[Supplied data — start]
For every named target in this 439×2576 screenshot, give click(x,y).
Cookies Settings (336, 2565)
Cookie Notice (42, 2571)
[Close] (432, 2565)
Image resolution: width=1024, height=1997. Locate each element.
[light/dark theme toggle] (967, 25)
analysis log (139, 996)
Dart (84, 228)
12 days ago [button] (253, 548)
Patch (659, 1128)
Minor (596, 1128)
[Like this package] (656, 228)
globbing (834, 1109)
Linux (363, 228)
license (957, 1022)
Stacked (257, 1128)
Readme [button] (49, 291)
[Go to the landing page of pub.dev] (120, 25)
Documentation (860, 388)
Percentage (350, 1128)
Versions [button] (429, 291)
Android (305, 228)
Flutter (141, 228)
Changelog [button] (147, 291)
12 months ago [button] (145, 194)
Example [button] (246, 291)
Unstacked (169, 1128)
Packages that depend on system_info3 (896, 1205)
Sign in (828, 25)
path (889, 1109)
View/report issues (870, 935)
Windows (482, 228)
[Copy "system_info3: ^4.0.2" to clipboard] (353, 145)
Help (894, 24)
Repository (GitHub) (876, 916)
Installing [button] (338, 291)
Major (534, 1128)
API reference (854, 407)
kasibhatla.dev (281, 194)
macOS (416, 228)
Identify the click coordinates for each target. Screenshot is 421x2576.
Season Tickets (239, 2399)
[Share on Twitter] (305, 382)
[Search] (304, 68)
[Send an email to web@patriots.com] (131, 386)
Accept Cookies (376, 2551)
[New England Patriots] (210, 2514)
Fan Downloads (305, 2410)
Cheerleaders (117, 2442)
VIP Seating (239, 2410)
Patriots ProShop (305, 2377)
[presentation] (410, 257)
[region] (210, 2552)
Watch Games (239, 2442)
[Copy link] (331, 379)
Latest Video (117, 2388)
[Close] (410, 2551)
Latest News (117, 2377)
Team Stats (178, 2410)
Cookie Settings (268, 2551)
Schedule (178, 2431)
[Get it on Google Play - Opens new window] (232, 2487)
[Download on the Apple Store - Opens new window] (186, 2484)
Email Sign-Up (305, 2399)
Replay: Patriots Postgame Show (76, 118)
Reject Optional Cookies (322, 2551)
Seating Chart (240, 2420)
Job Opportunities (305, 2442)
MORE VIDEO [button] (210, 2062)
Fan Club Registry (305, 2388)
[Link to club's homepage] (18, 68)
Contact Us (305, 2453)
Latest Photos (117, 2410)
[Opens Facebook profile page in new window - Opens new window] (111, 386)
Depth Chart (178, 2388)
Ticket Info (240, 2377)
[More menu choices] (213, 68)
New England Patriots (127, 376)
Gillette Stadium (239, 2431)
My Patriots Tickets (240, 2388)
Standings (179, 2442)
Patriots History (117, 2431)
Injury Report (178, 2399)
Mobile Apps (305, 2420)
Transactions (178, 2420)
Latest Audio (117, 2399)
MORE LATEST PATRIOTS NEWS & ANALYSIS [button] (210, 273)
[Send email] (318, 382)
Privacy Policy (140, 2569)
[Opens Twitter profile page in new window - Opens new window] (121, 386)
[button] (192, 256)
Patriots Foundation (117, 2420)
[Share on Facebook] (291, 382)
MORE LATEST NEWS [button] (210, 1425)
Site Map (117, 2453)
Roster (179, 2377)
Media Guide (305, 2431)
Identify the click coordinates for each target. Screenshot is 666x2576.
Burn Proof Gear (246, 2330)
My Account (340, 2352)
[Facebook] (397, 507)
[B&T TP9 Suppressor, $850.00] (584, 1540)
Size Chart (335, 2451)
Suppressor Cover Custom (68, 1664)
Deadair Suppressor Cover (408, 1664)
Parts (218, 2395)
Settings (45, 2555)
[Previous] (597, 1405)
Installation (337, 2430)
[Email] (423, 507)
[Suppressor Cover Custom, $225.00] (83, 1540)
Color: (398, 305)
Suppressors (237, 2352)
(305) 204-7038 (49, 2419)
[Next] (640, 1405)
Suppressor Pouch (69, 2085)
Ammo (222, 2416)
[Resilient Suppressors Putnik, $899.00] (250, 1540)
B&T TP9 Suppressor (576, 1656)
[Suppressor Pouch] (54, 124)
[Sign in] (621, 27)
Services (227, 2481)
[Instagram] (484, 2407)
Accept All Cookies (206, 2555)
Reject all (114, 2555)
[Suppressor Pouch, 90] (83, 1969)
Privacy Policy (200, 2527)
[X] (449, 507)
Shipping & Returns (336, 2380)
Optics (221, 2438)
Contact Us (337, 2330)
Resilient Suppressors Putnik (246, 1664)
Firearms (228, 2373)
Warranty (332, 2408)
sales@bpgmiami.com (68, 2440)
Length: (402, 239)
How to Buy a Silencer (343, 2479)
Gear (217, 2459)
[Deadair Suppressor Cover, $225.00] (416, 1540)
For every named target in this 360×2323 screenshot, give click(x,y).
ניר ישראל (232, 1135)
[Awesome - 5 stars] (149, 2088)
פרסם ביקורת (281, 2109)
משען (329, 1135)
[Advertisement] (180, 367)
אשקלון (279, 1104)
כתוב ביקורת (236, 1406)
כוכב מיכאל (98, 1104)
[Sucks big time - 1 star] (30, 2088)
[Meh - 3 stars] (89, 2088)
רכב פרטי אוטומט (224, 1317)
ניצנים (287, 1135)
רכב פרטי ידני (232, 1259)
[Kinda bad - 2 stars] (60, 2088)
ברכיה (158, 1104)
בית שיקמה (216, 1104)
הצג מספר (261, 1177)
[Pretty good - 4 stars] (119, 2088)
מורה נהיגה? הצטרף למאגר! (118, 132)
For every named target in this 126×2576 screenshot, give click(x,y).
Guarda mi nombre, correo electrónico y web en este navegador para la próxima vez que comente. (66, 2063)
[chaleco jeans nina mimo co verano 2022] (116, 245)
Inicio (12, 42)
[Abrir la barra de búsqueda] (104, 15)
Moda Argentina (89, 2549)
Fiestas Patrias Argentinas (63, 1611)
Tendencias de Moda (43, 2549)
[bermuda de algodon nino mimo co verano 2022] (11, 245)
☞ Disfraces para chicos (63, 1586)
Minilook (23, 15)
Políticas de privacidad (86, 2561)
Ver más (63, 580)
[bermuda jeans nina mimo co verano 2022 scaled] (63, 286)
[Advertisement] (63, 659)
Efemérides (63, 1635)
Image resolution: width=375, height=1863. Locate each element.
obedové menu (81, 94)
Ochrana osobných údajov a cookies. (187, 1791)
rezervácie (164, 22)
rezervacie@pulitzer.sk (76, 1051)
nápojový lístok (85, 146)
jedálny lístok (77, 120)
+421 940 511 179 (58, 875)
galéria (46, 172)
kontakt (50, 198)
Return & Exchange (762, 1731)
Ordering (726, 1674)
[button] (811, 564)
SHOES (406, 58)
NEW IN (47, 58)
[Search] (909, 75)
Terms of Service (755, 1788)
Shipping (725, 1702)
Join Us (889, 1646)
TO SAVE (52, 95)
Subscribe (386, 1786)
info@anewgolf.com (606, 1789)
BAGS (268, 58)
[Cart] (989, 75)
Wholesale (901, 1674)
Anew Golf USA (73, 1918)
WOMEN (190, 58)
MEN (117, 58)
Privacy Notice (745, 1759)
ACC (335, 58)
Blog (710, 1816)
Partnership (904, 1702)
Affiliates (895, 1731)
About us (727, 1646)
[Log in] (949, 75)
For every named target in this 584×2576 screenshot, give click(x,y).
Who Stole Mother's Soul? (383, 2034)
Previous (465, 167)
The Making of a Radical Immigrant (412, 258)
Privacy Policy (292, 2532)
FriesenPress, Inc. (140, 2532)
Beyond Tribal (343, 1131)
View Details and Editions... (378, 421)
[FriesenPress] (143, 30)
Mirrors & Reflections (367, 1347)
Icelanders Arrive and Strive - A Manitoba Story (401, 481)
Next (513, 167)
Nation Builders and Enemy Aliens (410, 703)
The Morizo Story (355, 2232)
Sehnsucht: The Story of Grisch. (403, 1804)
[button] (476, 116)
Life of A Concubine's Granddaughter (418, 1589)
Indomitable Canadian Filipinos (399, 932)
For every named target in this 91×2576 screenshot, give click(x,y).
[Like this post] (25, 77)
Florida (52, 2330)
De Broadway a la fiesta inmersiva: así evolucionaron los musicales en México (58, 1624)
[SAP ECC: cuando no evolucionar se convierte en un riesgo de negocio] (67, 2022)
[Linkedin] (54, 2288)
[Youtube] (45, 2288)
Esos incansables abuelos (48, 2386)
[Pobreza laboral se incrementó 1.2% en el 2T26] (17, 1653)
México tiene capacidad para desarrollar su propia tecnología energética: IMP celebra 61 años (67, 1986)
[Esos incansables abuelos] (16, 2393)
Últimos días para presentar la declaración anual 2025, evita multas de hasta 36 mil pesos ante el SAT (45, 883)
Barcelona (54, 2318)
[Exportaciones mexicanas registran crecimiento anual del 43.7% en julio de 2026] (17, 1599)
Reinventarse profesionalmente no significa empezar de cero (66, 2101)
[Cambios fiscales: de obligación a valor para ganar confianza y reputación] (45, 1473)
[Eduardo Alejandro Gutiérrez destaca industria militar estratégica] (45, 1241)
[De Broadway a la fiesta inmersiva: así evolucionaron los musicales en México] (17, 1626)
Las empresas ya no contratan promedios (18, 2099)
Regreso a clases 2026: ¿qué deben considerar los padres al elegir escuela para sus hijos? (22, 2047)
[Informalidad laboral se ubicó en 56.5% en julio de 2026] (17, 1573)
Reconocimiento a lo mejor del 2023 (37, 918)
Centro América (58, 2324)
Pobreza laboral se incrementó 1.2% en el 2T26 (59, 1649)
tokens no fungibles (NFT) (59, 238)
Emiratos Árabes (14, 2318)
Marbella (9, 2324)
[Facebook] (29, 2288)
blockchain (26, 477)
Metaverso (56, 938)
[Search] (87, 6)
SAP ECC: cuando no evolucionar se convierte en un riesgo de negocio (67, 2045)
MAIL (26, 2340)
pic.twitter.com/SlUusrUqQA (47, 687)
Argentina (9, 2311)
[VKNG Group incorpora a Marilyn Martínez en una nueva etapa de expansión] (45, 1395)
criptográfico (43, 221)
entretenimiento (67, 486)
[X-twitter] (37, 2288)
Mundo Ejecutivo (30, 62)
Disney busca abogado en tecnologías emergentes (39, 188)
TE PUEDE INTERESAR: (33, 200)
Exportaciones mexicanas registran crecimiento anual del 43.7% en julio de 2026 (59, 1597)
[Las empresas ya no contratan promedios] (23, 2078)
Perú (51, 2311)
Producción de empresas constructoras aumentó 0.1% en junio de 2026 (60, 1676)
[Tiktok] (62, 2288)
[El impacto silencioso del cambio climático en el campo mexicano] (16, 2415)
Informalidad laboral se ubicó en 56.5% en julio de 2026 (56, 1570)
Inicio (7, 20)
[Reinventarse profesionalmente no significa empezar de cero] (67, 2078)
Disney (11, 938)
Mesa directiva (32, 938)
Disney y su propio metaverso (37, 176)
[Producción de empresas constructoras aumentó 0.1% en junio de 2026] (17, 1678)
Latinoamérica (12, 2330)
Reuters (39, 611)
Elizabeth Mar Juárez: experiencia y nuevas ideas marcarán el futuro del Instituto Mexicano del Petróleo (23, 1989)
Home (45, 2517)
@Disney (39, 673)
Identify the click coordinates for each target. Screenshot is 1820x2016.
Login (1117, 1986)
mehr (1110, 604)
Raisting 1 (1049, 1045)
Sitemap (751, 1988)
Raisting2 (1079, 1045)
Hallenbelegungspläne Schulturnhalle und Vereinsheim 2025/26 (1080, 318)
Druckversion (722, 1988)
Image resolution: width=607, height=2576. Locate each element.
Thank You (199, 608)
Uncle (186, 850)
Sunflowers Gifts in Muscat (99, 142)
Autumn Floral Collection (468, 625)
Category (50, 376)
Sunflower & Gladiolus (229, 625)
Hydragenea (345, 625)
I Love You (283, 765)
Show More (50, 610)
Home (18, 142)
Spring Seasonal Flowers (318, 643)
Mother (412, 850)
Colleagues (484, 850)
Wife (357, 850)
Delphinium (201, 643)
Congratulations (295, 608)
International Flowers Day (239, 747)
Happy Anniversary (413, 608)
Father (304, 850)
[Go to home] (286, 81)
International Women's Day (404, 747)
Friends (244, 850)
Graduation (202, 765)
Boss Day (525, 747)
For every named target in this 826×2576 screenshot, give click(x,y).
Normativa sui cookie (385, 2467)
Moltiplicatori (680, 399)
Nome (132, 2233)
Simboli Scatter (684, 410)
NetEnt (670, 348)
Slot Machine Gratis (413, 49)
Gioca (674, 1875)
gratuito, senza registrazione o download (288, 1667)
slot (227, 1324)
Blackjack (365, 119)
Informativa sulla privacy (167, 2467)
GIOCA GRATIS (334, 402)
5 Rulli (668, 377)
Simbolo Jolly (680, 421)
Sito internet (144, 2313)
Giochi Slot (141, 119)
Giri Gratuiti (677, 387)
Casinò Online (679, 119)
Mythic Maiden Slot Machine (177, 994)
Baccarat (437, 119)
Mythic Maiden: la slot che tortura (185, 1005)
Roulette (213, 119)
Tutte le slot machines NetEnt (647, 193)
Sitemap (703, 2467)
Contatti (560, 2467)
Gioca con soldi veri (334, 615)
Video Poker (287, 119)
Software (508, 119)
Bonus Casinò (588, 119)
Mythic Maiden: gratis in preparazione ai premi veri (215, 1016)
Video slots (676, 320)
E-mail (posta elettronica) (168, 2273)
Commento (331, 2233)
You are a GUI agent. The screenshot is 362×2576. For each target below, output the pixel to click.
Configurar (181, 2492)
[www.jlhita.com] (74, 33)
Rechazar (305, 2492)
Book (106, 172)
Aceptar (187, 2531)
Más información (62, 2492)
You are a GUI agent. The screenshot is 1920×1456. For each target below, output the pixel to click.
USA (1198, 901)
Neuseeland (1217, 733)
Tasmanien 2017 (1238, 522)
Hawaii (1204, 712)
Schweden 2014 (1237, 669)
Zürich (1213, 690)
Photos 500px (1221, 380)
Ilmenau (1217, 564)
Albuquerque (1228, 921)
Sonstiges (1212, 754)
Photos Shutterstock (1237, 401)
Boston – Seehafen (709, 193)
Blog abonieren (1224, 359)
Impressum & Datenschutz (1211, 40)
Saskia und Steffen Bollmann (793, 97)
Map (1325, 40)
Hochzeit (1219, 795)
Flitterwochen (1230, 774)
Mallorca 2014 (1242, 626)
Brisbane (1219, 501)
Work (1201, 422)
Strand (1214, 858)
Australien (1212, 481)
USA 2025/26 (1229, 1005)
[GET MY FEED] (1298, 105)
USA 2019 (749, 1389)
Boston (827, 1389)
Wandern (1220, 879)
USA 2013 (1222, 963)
[Supplied data — finish]
§ **What to produce**:
Copy each line holding the word "Locate" from the listing above.

§ **Response for this exercise**:
Image resolution: width=1024, height=1997. Locate each element.
Image resolution: width=375, height=1863. Locate each element.
Image resolution: width=607, height=2576. Locate each element.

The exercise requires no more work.